少し前に当たったライブチケットを眺める。五つのグループが揃うライブらしい。演劇以外を生で見るのは初めてだけど……これで最後かもしれない。とりあえず当分チケットは取らないと心に決めて、行くことにした。
天井が無い外の会場。とても大きなところで、数々のトップアーティスト達はここで様々な伝説を作ってきた。
一応ツカサ様の所属する白色のペンライトを持って、会場を眺めた。演劇のときよりみんなラフな感じで盛り上がっている。スタンド形式というのも大きいだろう。
「あああ……っ!」
冷めてきたとはいえ、つい最近まで死ぬ程好きだった人達だ。始まったらちゃんとテンションは上がっていた。ツカサ様が現れた瞬間涙も出てきた。
全員で歌った後、それぞれのグループが順に出る。腕も疲れてきた頃、一通りが終わった。この後は全員がまた出てきて、アンコールもあるはずだ。

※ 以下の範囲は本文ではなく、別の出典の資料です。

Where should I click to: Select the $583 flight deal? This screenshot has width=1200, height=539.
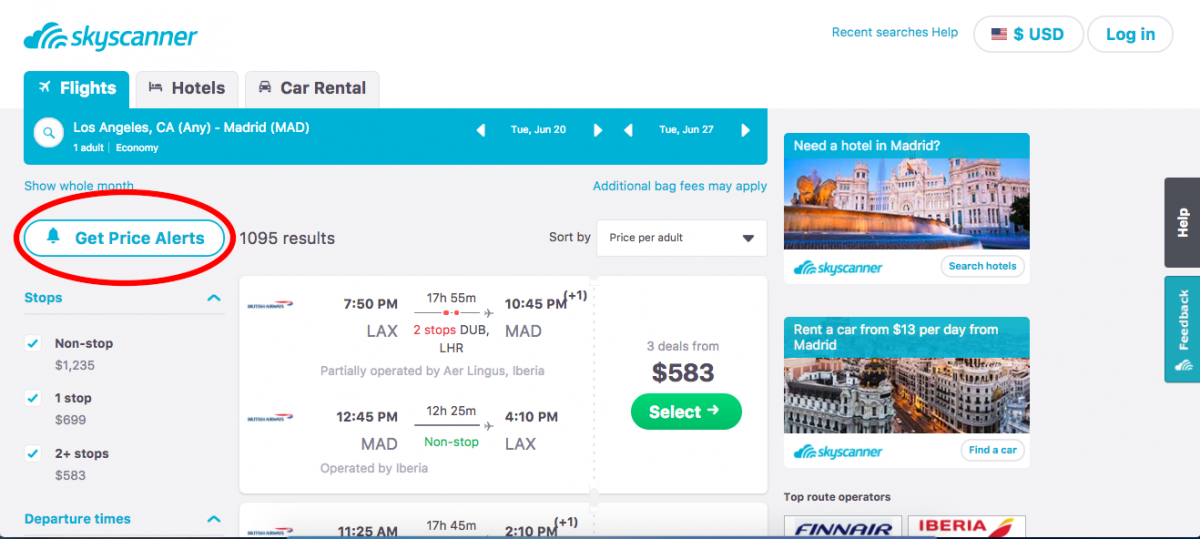[686, 412]
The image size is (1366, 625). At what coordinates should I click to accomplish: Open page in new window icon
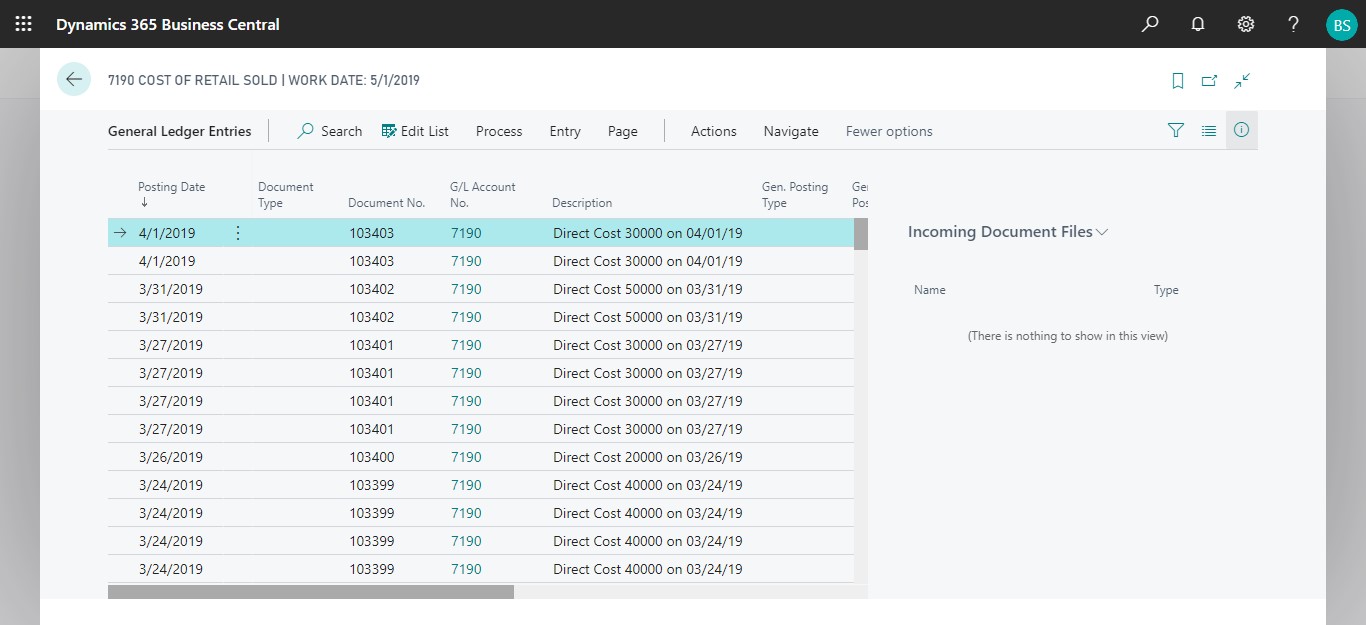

タオルで汗を拭いてステージを眺める。やっぱり彼らはトップだ。凄く引き込まれる。普段どれだけ努力しているかが伺えた。こんなに頑張ってる彼らがつまらないなんてはずはない。あんな三流アイドル達は所詮甘えなんだ。たまに戻ってもいいけど、私は彼らを追いかけたい。追いつかなくても、追って追って……そのまま死にたい。
わっと歓声が上がった。衣装を変えて全員が並ぶ。それぞれ個々のグループもいいけど、一緒に歌う姿はとても楽しそうだ。こんな満面の笑みを見るのは珍しい、いや初めてかもしれない。
涙と汗を雑に拭いて、必死に腕を上げた。少しでも彼らに届くように。
「……あれっ?」
一瞬音が聞こえなくなったのは気のせいだろうか。思わず周りを見た次の瞬間だった。
誰かが膝をついてステージに倒れた。悲鳴が湧き上がる。倒れた彼を支えようとした彼もまた、力尽きたように倒れてしまう。
「……どうしたのかな」
「顔を押さえてる?」
「どこか痛めた? 怪我? 貧血?」
色んな声が聞こえてきた。完全に歌は流れなくなっている。そのうちBGMも止まって、スタッフが裏から現れた。
「どうしたの……ねぇっねぇっ!」
ざわざわと、心配や困惑の声が広がっていた。
「大丈夫……っかな、どうしよう」
泣き出してしまう人や、大声で名前を呼ぶ人、ステージに上がろうとする人までいて、客席はめちゃくちゃになっていた。
ふと目の前が暗くなる。照明が消えた空っぽのステージ。これが表しているものは、彼らの転落かもしれない。
「嘘……嘘だよね?」
無理しすぎたのかな……。もう頑張らなくていいから、ただ生きていてほしい。
手を合わせて祈った。
これ以上苦しまないで……彼らを苦しめないで。
そんな想いは、上で輝いている星に届いただろうか。
――それ以来彼らがステージに現れることは無かった。